A: Influenza, commonly referred to as the flu, is a very contagious respiratory illness caused by influenza viruses. It can produce mild to severe illness. Adults 65 and older, young children and people with certain health conditions are at greater risk of serious flu complications.

Flu season usually starts in October and runs through March. The sooner you get vaccinated, the more protected you will be. Everyone 6 months of age and older should get vaccinated every year.

Getting a flu vaccination

During the 2017-2018 flu season, 19,689 people were treated in our emergency department for significant flu-related health issues. Some were so sick that we admitted them to the hospital. Of those, 70 percent had not gotten the flu shot and many were young, in their 20s and 30s.

According to the U.S. Centers for Disease Control and Prevention:

  • 172 children died in the U.S. during the 2017-2018 flu season due to complications of the flu.
  • The 2017-2018 season was the first season to be classified as a high-severity season across all age groups
  • Influenza kills at least 12,000 people annually and can send more than 700,000 people to the hospital, but last year was especially bad, with 80,000 deaths.
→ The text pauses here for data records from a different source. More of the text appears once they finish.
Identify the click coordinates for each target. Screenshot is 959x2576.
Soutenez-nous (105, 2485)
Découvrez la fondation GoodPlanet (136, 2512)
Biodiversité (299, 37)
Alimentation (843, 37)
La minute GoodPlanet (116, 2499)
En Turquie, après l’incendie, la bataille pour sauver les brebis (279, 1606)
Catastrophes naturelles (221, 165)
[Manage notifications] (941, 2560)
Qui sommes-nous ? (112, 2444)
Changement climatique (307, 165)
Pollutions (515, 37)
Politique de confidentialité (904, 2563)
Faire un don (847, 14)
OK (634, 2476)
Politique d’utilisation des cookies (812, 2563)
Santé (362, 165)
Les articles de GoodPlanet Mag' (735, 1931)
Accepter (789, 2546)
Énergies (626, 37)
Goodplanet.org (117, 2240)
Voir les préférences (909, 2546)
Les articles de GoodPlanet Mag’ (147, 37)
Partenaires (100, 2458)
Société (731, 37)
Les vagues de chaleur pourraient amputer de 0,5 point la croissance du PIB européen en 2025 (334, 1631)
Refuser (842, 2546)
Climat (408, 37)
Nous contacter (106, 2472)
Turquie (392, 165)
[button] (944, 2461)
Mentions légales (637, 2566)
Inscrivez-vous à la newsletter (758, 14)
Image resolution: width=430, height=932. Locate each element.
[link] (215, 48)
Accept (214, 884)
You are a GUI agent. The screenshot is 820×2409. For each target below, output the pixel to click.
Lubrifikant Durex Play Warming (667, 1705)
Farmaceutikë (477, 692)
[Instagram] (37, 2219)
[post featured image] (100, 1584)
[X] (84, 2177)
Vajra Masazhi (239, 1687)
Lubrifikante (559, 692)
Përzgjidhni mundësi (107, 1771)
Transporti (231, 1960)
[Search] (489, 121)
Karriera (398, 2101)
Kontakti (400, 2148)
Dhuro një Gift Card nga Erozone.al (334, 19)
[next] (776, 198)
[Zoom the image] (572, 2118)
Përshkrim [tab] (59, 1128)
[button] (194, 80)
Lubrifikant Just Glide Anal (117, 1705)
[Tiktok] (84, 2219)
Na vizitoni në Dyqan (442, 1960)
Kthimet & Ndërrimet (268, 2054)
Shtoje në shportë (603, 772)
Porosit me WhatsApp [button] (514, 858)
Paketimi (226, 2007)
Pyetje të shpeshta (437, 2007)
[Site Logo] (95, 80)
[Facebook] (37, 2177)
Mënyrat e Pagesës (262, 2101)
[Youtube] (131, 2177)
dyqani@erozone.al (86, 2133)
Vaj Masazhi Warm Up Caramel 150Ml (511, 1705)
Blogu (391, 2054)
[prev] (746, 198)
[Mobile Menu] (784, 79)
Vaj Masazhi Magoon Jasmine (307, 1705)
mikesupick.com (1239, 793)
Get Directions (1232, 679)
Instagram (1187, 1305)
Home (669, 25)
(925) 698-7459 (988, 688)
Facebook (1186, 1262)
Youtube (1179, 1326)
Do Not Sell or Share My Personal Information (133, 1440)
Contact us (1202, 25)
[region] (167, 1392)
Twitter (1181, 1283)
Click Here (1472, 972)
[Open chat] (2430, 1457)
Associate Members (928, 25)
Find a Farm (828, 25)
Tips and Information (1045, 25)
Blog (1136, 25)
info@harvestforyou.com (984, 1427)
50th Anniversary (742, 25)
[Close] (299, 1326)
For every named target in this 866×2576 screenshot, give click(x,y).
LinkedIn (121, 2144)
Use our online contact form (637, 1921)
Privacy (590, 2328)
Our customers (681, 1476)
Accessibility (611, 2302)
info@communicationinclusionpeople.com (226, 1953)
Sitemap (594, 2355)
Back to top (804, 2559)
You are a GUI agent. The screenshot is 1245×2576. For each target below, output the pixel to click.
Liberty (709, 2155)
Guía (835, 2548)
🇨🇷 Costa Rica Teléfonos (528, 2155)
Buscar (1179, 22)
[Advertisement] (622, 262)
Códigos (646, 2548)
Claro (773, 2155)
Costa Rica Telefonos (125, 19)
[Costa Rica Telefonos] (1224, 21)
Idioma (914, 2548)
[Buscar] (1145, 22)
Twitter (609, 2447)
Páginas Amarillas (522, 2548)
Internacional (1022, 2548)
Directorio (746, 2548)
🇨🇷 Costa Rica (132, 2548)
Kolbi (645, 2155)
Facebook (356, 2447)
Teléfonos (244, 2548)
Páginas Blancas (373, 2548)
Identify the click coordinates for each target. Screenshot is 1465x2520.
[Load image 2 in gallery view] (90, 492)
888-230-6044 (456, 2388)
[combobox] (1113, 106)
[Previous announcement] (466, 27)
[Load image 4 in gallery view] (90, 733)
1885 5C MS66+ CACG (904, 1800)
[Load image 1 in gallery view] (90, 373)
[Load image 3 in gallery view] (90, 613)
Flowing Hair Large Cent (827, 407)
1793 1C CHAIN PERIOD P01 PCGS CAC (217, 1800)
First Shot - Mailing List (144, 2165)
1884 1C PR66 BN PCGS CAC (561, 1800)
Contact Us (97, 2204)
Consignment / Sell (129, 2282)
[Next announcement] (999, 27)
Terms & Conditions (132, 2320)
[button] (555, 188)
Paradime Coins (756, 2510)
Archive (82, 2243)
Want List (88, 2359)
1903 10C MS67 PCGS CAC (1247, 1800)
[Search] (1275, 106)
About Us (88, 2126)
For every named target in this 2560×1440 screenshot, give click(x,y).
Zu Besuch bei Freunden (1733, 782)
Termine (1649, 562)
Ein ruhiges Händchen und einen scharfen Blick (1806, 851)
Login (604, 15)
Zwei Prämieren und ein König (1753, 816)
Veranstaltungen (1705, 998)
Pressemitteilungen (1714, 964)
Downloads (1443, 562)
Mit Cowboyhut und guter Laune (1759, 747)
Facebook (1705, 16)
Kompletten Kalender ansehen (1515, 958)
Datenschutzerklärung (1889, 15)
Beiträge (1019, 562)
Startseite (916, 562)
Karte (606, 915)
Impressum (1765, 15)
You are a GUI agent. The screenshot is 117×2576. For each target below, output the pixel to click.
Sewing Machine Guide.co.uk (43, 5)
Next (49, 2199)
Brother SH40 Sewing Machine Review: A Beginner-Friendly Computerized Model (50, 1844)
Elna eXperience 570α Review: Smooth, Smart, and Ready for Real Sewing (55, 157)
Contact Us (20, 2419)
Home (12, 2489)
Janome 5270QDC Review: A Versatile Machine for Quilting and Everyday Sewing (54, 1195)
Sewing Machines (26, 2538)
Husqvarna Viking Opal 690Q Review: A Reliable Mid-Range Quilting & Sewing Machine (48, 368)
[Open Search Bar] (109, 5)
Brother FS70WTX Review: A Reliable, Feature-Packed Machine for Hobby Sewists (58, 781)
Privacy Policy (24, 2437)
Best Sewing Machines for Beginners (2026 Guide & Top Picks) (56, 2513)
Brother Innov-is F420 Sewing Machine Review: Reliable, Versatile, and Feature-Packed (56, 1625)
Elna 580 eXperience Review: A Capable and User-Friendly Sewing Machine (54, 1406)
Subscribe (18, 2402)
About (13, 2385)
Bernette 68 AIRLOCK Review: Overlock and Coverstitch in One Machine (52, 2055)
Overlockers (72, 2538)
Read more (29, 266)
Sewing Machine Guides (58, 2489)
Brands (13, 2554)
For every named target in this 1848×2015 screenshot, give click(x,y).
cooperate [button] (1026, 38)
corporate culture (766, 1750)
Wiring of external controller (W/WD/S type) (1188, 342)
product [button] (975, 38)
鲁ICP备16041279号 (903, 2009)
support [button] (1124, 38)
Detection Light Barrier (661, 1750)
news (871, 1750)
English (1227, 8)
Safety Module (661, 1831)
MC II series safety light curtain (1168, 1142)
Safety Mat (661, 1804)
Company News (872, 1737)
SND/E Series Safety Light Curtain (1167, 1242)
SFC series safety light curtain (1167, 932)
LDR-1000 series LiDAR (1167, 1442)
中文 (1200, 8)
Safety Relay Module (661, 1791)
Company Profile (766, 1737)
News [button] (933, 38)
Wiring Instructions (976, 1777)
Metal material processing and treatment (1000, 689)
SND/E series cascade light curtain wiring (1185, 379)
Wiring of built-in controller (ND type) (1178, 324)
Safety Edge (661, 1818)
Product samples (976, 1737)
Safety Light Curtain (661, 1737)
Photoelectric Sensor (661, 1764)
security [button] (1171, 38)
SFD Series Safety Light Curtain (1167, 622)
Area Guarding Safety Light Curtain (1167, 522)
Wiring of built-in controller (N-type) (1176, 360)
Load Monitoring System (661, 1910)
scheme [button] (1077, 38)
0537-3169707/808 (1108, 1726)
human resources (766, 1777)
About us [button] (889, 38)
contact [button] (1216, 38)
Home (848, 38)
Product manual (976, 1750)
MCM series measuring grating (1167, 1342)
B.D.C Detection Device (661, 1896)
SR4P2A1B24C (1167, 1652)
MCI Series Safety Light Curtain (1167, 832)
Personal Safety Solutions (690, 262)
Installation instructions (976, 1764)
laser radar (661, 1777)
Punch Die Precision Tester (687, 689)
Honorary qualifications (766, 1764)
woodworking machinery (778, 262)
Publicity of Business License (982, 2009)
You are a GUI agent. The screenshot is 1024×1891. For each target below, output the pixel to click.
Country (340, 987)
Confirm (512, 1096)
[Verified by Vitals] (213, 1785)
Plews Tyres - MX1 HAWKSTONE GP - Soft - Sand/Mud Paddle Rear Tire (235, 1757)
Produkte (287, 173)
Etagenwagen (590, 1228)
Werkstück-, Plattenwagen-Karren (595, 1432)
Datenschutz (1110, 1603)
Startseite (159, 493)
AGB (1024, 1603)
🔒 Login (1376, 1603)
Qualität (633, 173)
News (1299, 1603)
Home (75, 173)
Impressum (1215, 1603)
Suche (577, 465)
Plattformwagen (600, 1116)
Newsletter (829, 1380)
It is vital to get the flu shot every year because flu strains change. It takes most people about two weeks to build up immunity after being vaccinated.

Some people think they will get the flu from the shot. But there is no live virus in the injectable vaccine.

Why get vaccinated?

A vaccinated person is less likely to become infected with and transmit the flu virus. Getting vaccinated also means those who do still get the flu will experience less severe symptoms that don't last as long.

Ways to avoid the flu and stop its spread

  • In addition to vaccination, washing your hands often is one of the best ways to prevent getting and/or spreading the flu. Use soap and water or alcohol-based hand sanitizers. You should also disinfect surfaces at work and at home.
  • Cover your coughs and sneezes.
  • Avoid others if you have flu-like symptoms. Rest at home until you haven't had a fever for 24 hours. Keep your kids out of school if they aren't feeling well.  This will help prevent spreading the flu to others.

Recognizing the signs of flu

Symptoms of the flu include having a fever of 100 degrees or more with one or more of the following:

  • Cough
  • Sore throat
  • Runny or stuffy nose
  • Muscle or body aches
  • Headaches
  • Fatigue
  • Vomiting and diarrhea

If you are experiencing flu-like symptoms that are not life-threatening, consult with your primary-care or urgent-care provider; for more serious symptoms, seeking emergency care right away.

Michael Heck, RN, is a certified infection prevention specialist at AtlantiCare, which has locations in five counties in southern New Jersey.